Ca2+/Zn2+ alginate hydrogel electrolyte for high-performance zinc–ion batteries

Abstract

The growing energy crisis has intensified the focus on green energy, sparking widespread interest in aqueous zinc-ion batteries. However, their development has been hindered by issues in the zinc anode. Here, Ca²⁺/Zn²⁺ alginate hydrogel electrolyte was designed to effectively suppress dendritic growth and parasitic side reactions. The Ca²⁺ primary cross-linking provides a regular “egg-box” network framework for fast ion transport, whereas secondary cross-linking with Zn²⁺ creates a denser, interpenetrating network with calcium, thereby enhancing the hydrogel's mechanical strength. Furthermore, the abundant –OH and –COO⁻ groups on the alginate chains formed hydrogen bonds with H₂O, which reduced water activity.

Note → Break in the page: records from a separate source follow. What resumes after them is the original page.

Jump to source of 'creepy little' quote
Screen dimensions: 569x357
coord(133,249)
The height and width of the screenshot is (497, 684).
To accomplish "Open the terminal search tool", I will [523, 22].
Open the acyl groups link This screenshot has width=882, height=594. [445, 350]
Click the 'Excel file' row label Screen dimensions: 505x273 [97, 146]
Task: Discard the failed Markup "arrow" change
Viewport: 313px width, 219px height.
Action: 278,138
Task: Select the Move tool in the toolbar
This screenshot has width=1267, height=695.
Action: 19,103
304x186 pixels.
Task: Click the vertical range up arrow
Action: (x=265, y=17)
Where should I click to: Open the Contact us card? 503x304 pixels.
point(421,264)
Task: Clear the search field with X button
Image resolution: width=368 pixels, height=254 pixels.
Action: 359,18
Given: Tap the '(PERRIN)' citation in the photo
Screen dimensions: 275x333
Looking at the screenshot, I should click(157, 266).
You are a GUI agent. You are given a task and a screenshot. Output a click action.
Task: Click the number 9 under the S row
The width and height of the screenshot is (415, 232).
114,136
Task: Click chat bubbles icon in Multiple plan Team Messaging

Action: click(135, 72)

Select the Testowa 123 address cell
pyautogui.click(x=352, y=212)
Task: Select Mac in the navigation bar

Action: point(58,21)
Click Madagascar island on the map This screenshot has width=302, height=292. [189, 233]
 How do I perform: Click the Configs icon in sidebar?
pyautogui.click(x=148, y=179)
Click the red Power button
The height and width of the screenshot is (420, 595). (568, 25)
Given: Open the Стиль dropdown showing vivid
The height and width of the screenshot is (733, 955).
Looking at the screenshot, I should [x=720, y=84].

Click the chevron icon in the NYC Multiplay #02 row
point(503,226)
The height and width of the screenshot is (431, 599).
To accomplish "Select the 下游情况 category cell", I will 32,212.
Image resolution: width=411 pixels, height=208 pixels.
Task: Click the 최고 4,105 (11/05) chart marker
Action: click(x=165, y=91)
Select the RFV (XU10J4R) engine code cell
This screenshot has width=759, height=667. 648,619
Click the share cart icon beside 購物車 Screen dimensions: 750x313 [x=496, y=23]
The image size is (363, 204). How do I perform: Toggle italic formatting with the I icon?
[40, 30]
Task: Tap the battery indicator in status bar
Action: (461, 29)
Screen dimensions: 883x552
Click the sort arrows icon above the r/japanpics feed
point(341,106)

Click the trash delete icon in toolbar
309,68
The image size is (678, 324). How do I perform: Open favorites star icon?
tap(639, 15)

Meanwhile, the abundant –OH and –COOH groups on the alginate chains formed hydrogen bonds/coordination with H₂O/Zn²⁺, reducing the activity of H₂O and strengthening the ion confinement effect. Therefore, the Zn/SCZ/Zn symmetric cell achieved stable cycling for over 900 hours at 2 mA cm⁻² and 2 mAh cm⁻², while the Zn/SCZ/MnO₂ battery retained 62.03% of its capacity after 700 cycles. This Ca²⁺/Zn²⁺ dual-ion crosslinking strategy for the alginate hydrogel electrolyte offers a novel approach to address the limitations of conventional aqueous electrolytes.